L’année 2008 fut-elle pour le capitalisme industriel l’équivalent de ce que fut l’année 1991 pour le communisme étatique ? Depuis 2008 en effet, la croissance n’est plus là, mais le capitalisme financier continue de connaître un incroyable rendement. Comment cela est-il possible ? Nous n’assistons pas à ce que Karl Marx prédisait de l’écroulement du capitalisme par lui-même. Symptôme de l’époque : plus les banquiers échouent, plus les contribuables contribuent à les sauver ; plus la dette augmente, plus les entrepreneurs parlent d’investir dans l’innovation. Le temps dans lequel nous vivons est donc celui d’une crise où le capitalisme fictif occupe toute la scène, un capitalisme fictif que Marx avait pourtant décrit comme nul autre.

Religion innovation
C’est peut-être aussi pour cela que nos gouvernements sociaux-libéraux productivistes s’évertuent à pousser à l’innovation et au développement technologique frénétiques. C’est ce qui va relancer la croissance disparue, pensent-ils. Ils se fient à l’idée de « destruction créatrice » émise par Joseph Schumpeter durant la Seconde guerre mondiale et reprise par Théodore Levitt dans « Innovation et marketing » dans les années 1960. Selon eux, le capitalisme se renouvelle constamment de l’intérieur, les changements arrivent par les entrepreneurs, les nouveaux produits déstabilisent l’ancien système, et le capitalisme, par son innovation, détruit les valeurs du capital passé. Le changement amène la destruction sociale, mais pour un mieux « créatif ». En un demi-siècle, la croyance en l’innovation est donc devenue la religion des productivistes de notre temps.

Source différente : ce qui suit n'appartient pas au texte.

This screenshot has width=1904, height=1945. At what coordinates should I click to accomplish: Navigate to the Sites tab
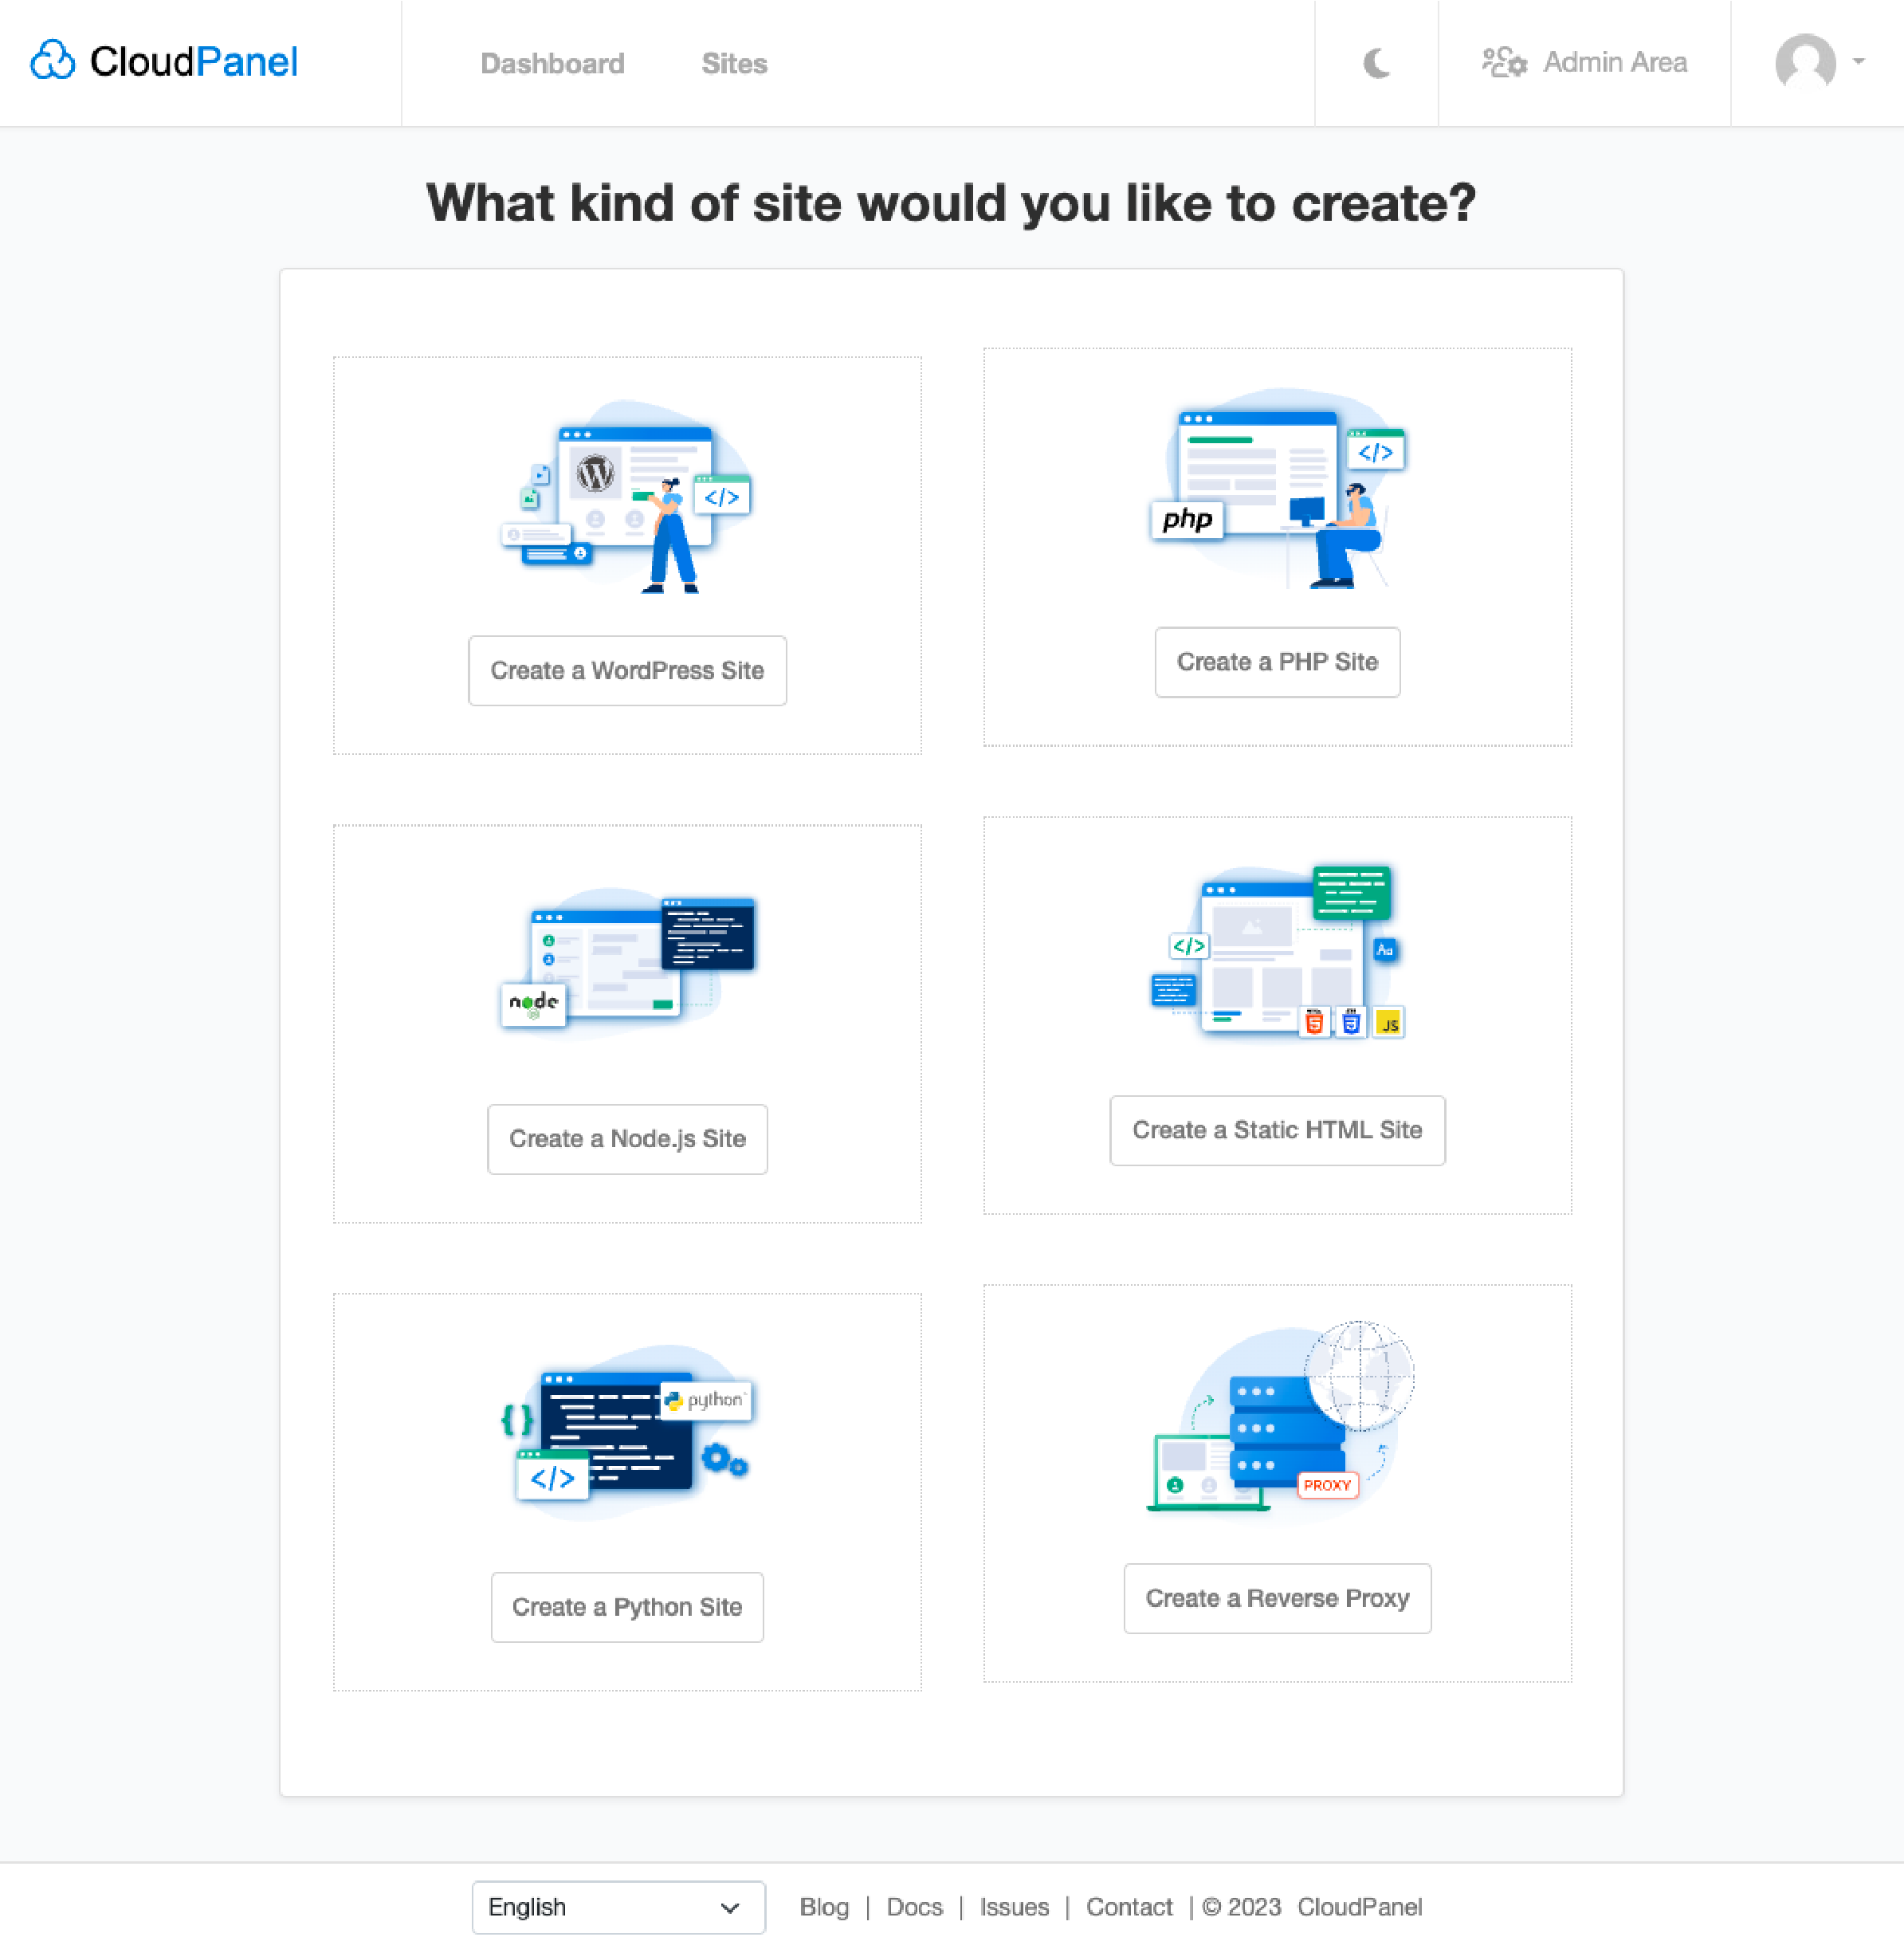click(736, 63)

C’est pour ouvrir le débat sur cet environnement sociétal que Bertrand Grimault et Nicolas Maigret, les commissaires 2014 du festival Accès)s( 2014, qui se tient à Pau et son agglo jusqu’au 6 décembre, ont choisi le thème de la « Disnovation » et y confrontent artistes, penseurs et activistes (je me dois de rappeler que j’étais commissaire pour les éditions 2012 Artisans Électroniques et 2013 Soleils Numériques). « Les notions de progrès, de liberté et de bonheur se disséminent aujourd’hui dans la fabrique publicitaire de la technologie comme miroir d’un idéal bien particulier », nous dit d’ailleurs l’édito des commissaires qui pointent l’incessant renouvellement des techno-gadgets consuméristes.

Obsolescence programmée et boulimie technocapitaliste
L’exposition proposée au Bel Ordinaire pointe d’ailleurs l’obsolescence programmée (avec l’ampoule centenaire de Livermore) comme la machine à désir de produits technologiques (« Grand Troc Chili » de Nicolas Floc’h).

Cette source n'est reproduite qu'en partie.